For those that don’t know me personally, I should let you in on a secret: I eat like a child. Actually, I eat worse. Although I’m pretty close in size and stature to my competitive days, I’ll admit my eating patterns have significantly regressed to the dark-side since trading a life of strength coaching for a life of lab work.
If I wrote down everything I ate in a day, there would probably be three items on the list: protein bars, peanut butter, and broccoli. I know, I have a problem. So, I’ve decided to break up with bars. Why? Honestly, it’s not because I wanted to lose weight, lean out, or anything of that nature. Instead, it’s because I want to know what will happen. I know the science and I know why I shouldn’t eat them in excess. And because I’m inspired by my new adventure, I thought I would go over some of pros and cons of having bars in your diet repertoire.
Power Bars: Macros, Micros, and Volume
The protein bar market is catered around selling bars to people looking to get a good amount of protein in a meal without having to deal with meal preparation. In the bar world, there are energy bars, meal replacement bars, and protein bars. Meal replacement bars are the ones with balanced macronutrient ratios that are intended to supplement the macro and micronutrients of a meal in bar form. Energy bars are a bit different and have the purpose of providing lots of quick energy in carbohydrate form (normally), to consumers.
However, protein bars differ from both in that they tend to be lower in carbohydrates, higher in protein, and have fewer micronutrients (vitamins and minerals). Your typical protein bar will ring in at around 190-250 kcals of energy and between 10 and 32 grams of protein. As someone who hates to meal prep, I’m all about that. However, I’ll be the first to admit that a 50-gram protein bar won’t fill you up the same way that three ounces of chicken, 30 grams of blackberries, and a cup of broccoli will (if you were wondering, both have about 200 calories, 25 grams of protein, and 20 grams of carbs). So to summarize, a protein bar is a bar-sized meal that is high in protein. Pretty straightforward, but it’s their ingredients that make it complicated when it comes to figuring out if they are good for you.
Protein Bar Cons: Processing, Sweeteners, and Digestion
I’m a firm believer that protein bars are really just processed candy bars, which moonlight as a healthy choice for those looking to grab a protein-rich treat on the go. Most protein bars are filled with processed proteins like whey and casein. These processed proteins taste pretty horrible, so manufacturers add sugar or sweeteners to improve their taste. There are a couple of issues with this. First off, when the bars become filled with 20 grams or more of sugar, they start to become pretty similar to candy bars. Actually, some candy bars and protein bars are pretty similar in their calorie count per gram. When your protein bar becomes a candy bar, you can bet you might have an issue dropping weight if you are crushing a couple each day.

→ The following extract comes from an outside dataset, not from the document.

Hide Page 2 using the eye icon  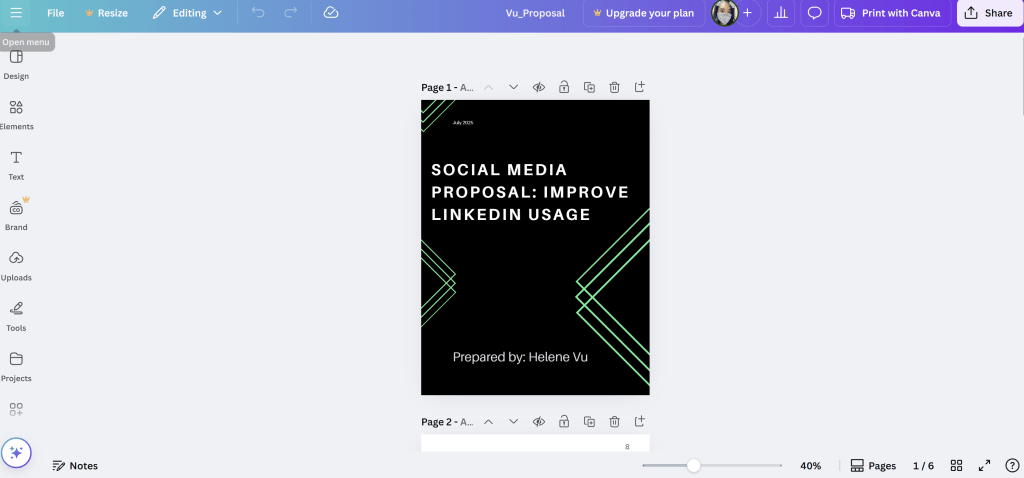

As someone who has eaten five a day (don’t judge me), I’ve avoided more than 100 grams of protein bar sugar a day by eating the ones with the artificial sweeteners, but this can be problematic too. These “low-cal” options contain sugar alcohols, which can cause upset stomachs, bloating, and diarrhea. So, when you add the flavor to protein bars you end up with a no-win situation: either you buy the ones with full sugar and (possibly) watch your waistline expands with adipose, or you buy the artificial ones and watch your belly expand with gas.
Protein Bar Pros: Convenience, Calories, and Counting
Protein bars are higher in protein than energy bars (duh), so they do a pretty good job at promoting satiety to keep your hunger in check. Protein bars allow you to hit your daily protein requirements without having to meal prep all Sunday and drag around a cooler. In fact, you can keep them in your car since you don’t need to worry about refrigerating them. I can tell you from first-hand experience that a car-contained, slightly melted protein bar makes for a yummy meal. Additionally, when tracking calories, it can be pretty easy to stay on top of your daily calorie intake when eating bars (since they don’t require pre-measuring and messing around with the food scale). So, to people like myself who are always looking for more hours in the day, protein bars are a great way to escape meal prep, track calories, and save time.
I think of proteins bars like a lot of things in life: they are great in moderation. However, having spent quite a bit of time overeating them, I’ve decided it’s time to part ways with them for a while and discover what that does for my health, body composition, and fitness. I challenge any of you protein bar addicts to do the same, and will update you on the progress next month.